Designed to rigorous Living Building Challenge standards, Swarthmore College Dining and Community Commons in Swarthmore, Pennsylvania entailed adaptive reuse of the existing dining hall into a community commons and a new 60,000-square-foot dining center where the choice to use mass timber instead of steel elevated the food service and dining experience for staff, faculty, and students, while saving nearly 300 metric tons of carbon.

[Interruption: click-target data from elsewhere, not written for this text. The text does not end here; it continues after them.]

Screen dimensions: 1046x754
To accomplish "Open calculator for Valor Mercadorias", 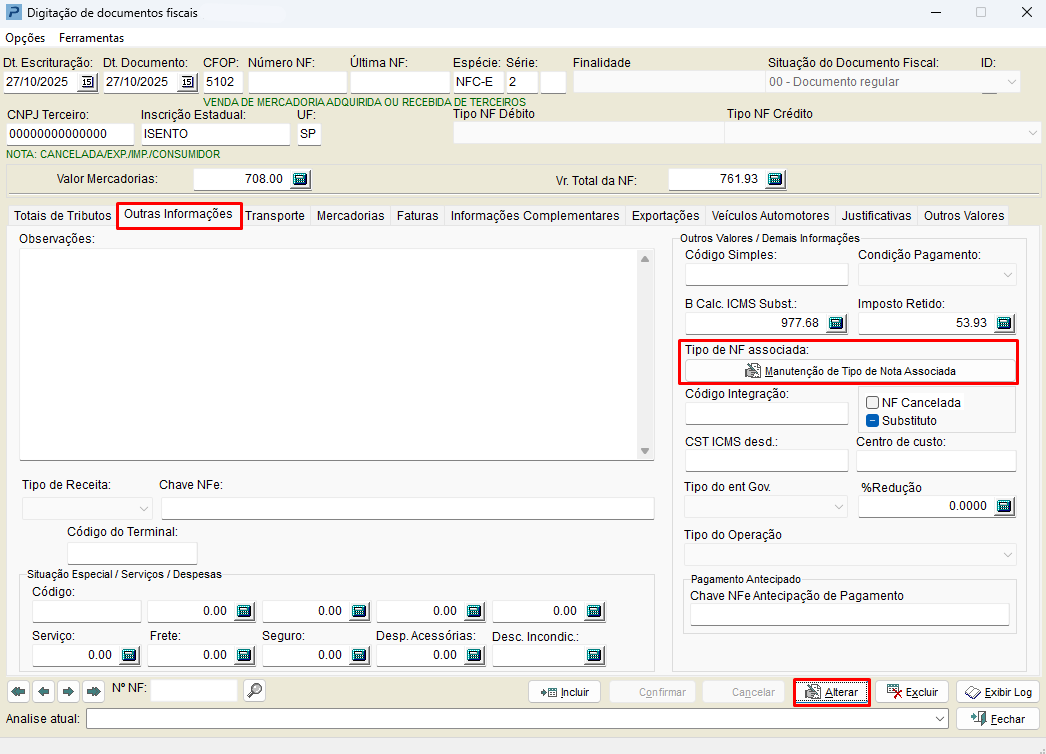I will click(x=301, y=179).
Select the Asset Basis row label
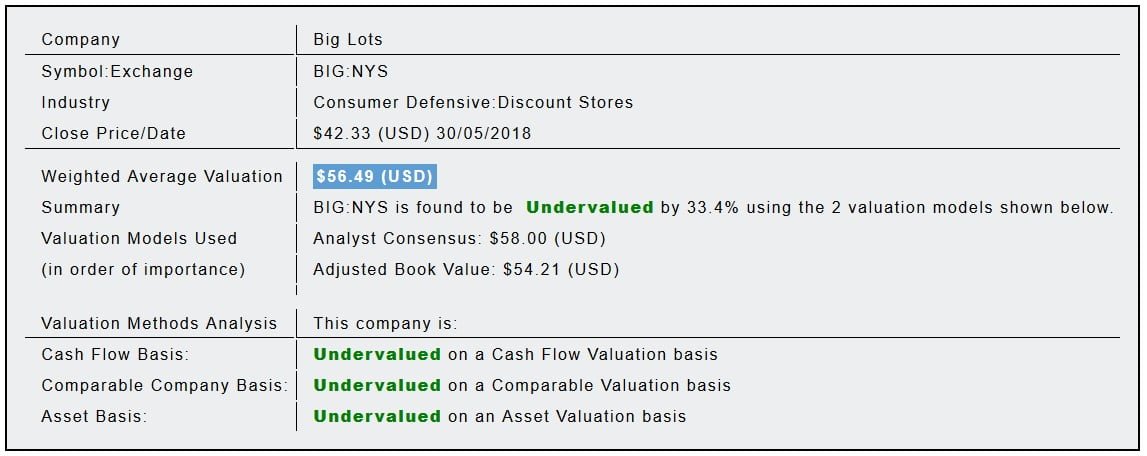The image size is (1147, 456). coord(94,416)
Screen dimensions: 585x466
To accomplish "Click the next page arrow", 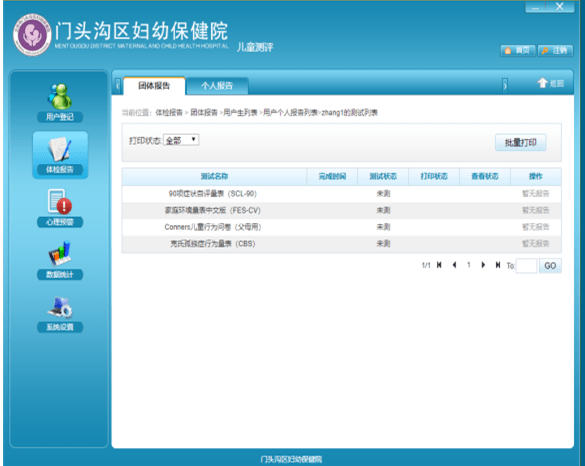I will pos(483,265).
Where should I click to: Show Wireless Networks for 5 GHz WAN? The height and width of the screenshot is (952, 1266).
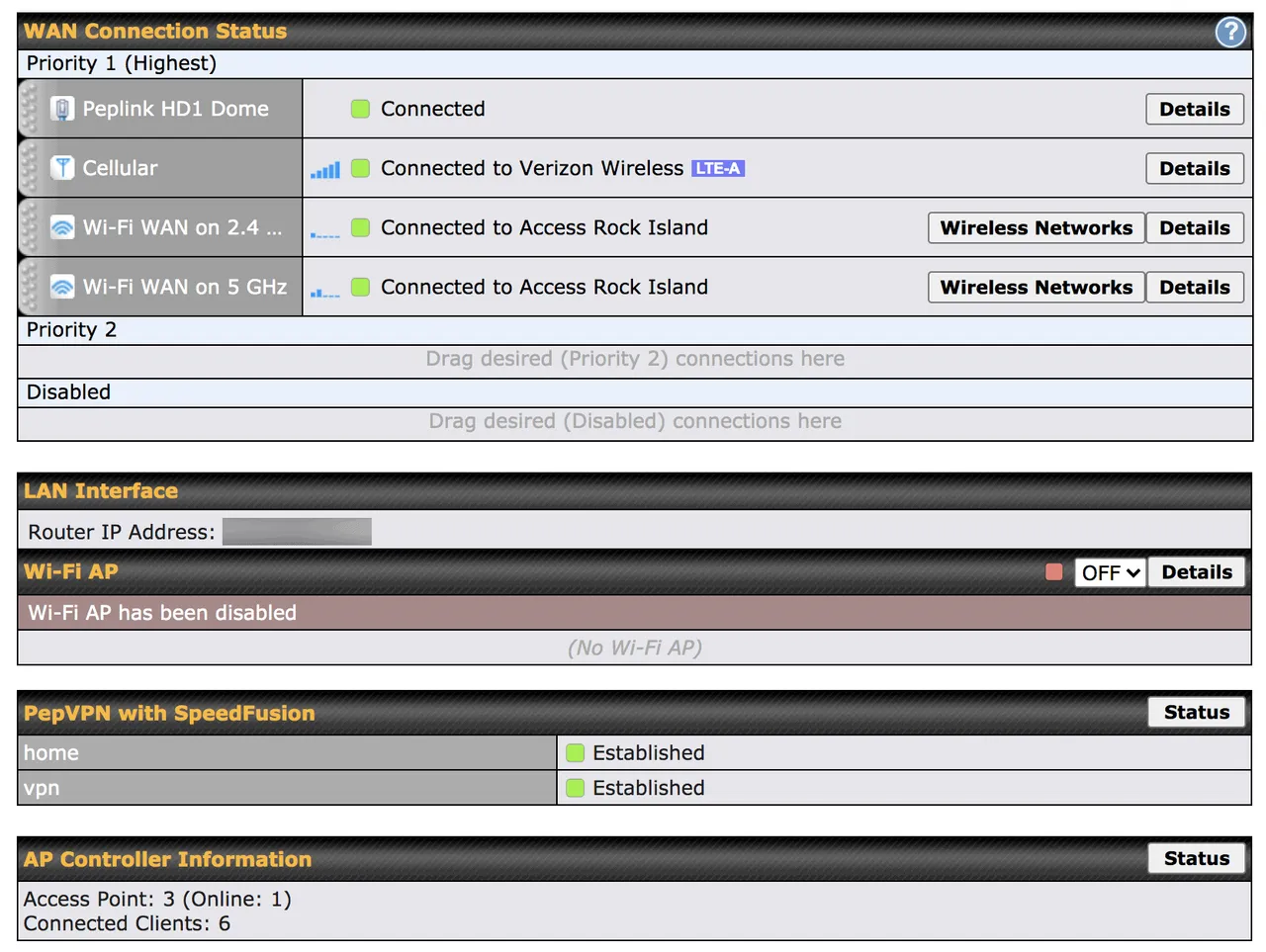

“Using mass timber in our projects is not just a pathway to reduce carbon footprints; it’s directly related to helping our clients achieve their goals and creating healthier, more inspiring spaces for the communities they serve,” said Rutti.
As an original signatory of Architecture 2030, DLR Group has consistently championed innovative approaches to sustainable design, including investigating and implementing sustainable alternatives to carbon-intensive materials like concrete and steel. The firm’s extensive mass timber design expands the technical knowledge and market viability of timber and aligns with global efforts to reduce the built environment’s carbon footprint.
About DLR Group
Celebrating 60 years in 2026, DLR Group is an integrated design firm delivering sustainable, human-centered solutions for communities locally and globally. The firm’s architects, engineers, interior designers, and planners collaborate with public and private sector clients to create projects with long-lasting social, economic, and environmental value. Fast Company named DLR Group among the World’s Most Innovative Companies for its industry-leading adaptive reuse strategies: innovative design that serves clients and communities while significantly reducing carbon emissions.
DLR Group’s promise is to elevate the human experience through design. As a 100% employee-owned firm, DLR Group fosters a culture of ownership and accountability that shapes its daily practice and drives its commitment to sustainability initiatives, including the 2030 Challenge, the China Accord, and the AIA 2030 Commitment.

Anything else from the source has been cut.